The equation for recall is often written as TP / TP + FN.
Using the equation, our baseline recall is 6/6 or 100%.

Now that we've evaluated our baseline, let's see how our predictive model measures up!

In [6]:
#model crosstab
pd.crosstab(df.glasses, df.preds)

preds,no,yes
glasses,Unnamed: 1_level_1,Unnamed: 2_level_1
no,1,2
yes,2,4


### Model evaluation

We have an additional column in our confusion matrix! Unlike the example with the baseline, our model guessed both possible labels (yes and no). Let's work through the confusion matrix and calculate the same evaluation metrics for our predictive model.

Accuracy: we need to add the true negatives (where "no" intersects) and true positives (where "yes" intersects) and divide by all guesses.  
We have 1 true negative and 4 true positives, which means we divide 5 by 9 to get an accuracy of 5/9 or 56%.

Precision: we are still treating having glasses as the positive case. Remember, our equation for precision is TP / TP + FP.  
We have 4 true positives. How do we identify false positives? These are instances where our model predicted "yes", but the correct label was "no". Looking at the table, we follow the first row (no glasses) to the second column (predicted yes glasses) to see there are two false positives.  
Our precision is 4/6 or 67%.

Recall: our equation for recall is TP / TP + FN.  
We know we have 4 true positives from calculating the precision. How many false negatives do we have? We need to look at the second row (yes glasses) and the first column (we predicted they aren't wearing glasses). Our model made 2 false negative predictions.  
Our recall is also 4/6 or 67%.

How does our predictive model compare to the baseline?

### Comparison

The baseline had better accuracy than the model, and the same precision and recall. We would conclude that our model is NOT outperforming the baseline and is unfit for deployment.
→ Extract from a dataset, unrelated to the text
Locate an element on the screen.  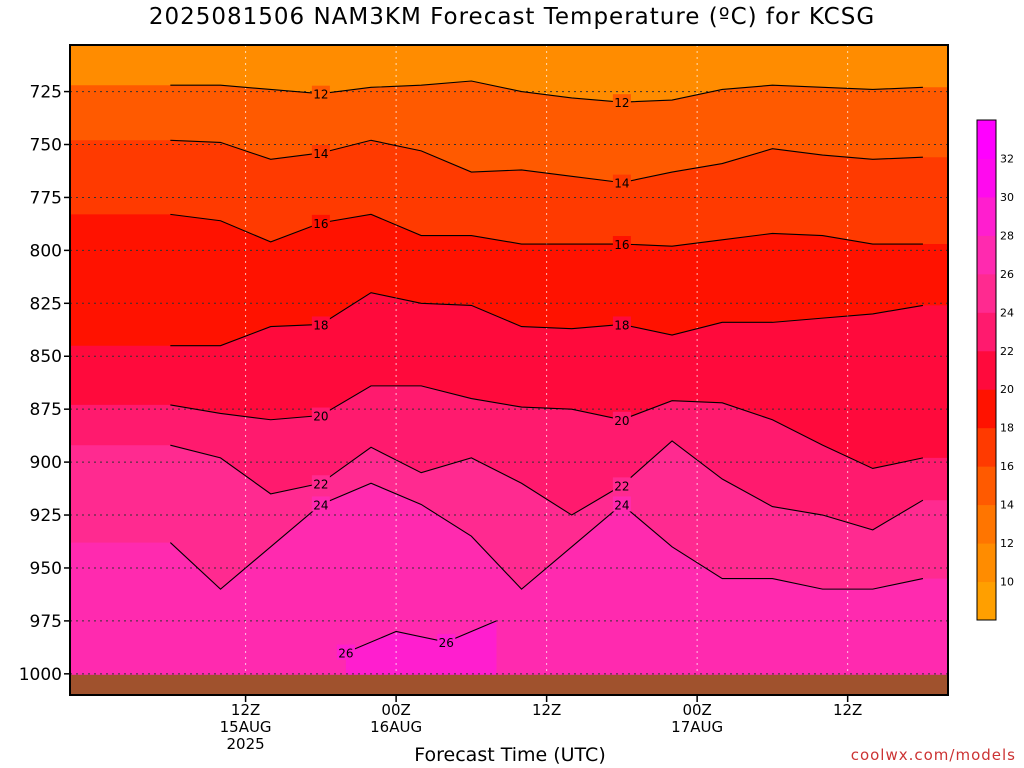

Why do we have more evaluation metrics? Isn't accuracy enough? Precision and recall optimize our models in different ways, and they have important real-life applications.

In many cases, accuracy is good enough. Out of all the guesses made by our model, how many were correct?

Why precision? Optimizing for precision will minimize false positives. Precision is used when we determine that a false positive result would carry the most consequences!

On the other hand, optimizing for recall will minimize false negatives. We want high recall when the false negative result is the most damaging!

How can we calculate these metrics more efficiently with the sklearn library?

In [7]:
#model eval with sklearn
print(classification_report(df.glasses, df.preds))

              precision    recall  f1-score   support

          no       0.33      0.33      0.33         3
         yes       0.67      0.67      0.67         6

    accuracy                           0.56         9
   macro avg       0.50      0.50      0.50         9
weighted avg       0.56      0.56      0.56         9



One function calculates everything! Note how precision and recall are calculated treating each possible label as the positive class. Since we treated the "yes" label as the positive class in our calculations, we can see how that aligns with the second row of the classification report. There are some other metrics present in the report, including the f1-score. The f1-score is another prominent evaluation metric for classification problems. If you enjoyed this lesson on classification model evaluation, I encourage you to research additional evaluation metrics!